[[ Records to process open ]]

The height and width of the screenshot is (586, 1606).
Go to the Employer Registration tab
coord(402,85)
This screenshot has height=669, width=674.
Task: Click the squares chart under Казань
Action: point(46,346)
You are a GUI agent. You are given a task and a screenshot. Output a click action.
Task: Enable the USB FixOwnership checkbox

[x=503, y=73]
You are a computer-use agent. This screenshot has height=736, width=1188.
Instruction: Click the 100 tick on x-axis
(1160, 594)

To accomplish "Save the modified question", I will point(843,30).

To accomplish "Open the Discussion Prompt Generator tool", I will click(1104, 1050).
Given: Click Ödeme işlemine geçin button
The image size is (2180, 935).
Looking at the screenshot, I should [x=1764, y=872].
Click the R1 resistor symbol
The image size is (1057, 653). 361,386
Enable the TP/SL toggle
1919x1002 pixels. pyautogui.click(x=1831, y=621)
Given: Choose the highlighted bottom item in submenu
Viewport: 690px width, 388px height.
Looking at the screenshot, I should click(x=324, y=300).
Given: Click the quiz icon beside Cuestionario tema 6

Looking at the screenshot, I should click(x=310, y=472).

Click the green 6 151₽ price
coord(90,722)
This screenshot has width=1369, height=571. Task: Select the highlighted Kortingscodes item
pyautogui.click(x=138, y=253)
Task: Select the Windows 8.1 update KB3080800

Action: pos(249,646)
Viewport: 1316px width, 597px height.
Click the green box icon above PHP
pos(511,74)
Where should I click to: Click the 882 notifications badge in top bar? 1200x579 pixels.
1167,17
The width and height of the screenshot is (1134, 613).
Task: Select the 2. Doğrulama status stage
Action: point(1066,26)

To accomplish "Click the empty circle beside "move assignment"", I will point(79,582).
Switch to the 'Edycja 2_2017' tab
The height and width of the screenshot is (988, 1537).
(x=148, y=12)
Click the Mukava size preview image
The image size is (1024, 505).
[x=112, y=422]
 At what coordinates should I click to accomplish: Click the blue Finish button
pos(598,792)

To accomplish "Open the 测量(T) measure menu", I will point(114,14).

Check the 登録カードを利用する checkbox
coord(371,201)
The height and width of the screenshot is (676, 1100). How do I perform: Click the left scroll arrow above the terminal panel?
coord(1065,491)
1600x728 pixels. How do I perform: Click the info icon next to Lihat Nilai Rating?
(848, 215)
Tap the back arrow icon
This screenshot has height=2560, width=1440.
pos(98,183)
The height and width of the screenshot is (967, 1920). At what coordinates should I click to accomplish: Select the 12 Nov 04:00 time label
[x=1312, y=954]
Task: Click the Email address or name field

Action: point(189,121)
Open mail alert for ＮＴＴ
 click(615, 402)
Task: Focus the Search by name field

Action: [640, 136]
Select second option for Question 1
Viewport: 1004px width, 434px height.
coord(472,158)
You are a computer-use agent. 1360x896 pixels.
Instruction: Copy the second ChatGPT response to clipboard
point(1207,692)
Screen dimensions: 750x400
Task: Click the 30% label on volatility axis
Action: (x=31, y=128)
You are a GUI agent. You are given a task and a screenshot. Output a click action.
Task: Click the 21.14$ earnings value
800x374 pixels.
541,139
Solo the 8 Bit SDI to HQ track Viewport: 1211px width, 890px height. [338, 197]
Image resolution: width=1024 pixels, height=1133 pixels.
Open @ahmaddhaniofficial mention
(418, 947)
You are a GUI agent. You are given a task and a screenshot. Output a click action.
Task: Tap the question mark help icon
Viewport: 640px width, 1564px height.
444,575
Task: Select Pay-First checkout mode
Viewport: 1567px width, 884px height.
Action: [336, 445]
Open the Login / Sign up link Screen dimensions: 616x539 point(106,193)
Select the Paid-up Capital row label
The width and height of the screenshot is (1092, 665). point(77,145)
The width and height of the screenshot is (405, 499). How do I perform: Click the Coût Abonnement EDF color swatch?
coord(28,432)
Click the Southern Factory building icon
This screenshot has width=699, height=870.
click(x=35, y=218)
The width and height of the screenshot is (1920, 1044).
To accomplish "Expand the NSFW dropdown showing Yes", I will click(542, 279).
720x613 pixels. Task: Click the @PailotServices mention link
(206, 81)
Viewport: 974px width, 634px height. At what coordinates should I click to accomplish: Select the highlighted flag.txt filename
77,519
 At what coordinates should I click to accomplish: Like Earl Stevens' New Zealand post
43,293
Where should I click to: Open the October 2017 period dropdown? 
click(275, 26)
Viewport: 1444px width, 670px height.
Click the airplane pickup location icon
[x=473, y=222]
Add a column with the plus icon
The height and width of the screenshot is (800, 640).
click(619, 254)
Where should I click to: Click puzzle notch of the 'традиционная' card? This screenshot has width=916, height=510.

[[ Records to process closed ]]

• _Exercise objective_
Take the lines above from the one containing "Click the green 6 151₽ price" down to the one containing "Tap the back arrow icon", and transcribe them exactly, both ends included.

• _Result_
Click the green 6 151₽ price
coord(90,722)
This screenshot has width=1369, height=571. Task: Select the highlighted Kortingscodes item
pyautogui.click(x=138, y=253)
Task: Select the Windows 8.1 update KB3080800

Action: pos(249,646)
Viewport: 1316px width, 597px height.
Click the green box icon above PHP
pos(511,74)
Where should I click to: Click the 882 notifications badge in top bar? 1200x579 pixels.
1167,17
The width and height of the screenshot is (1134, 613).
Task: Select the 2. Doğrulama status stage
Action: point(1066,26)

To accomplish "Click the empty circle beside "move assignment"", I will point(79,582).
Switch to the 'Edycja 2_2017' tab
The height and width of the screenshot is (988, 1537).
(x=148, y=12)
Click the Mukava size preview image
The image size is (1024, 505).
[x=112, y=422]
 At what coordinates should I click to accomplish: Click the blue Finish button
pos(598,792)

To accomplish "Open the 测量(T) measure menu", I will point(114,14).

Check the 登録カードを利用する checkbox
coord(371,201)
The height and width of the screenshot is (676, 1100). How do I perform: Click the left scroll arrow above the terminal panel?
coord(1065,491)
1600x728 pixels. How do I perform: Click the info icon next to Lihat Nilai Rating?
(848, 215)
Tap the back arrow icon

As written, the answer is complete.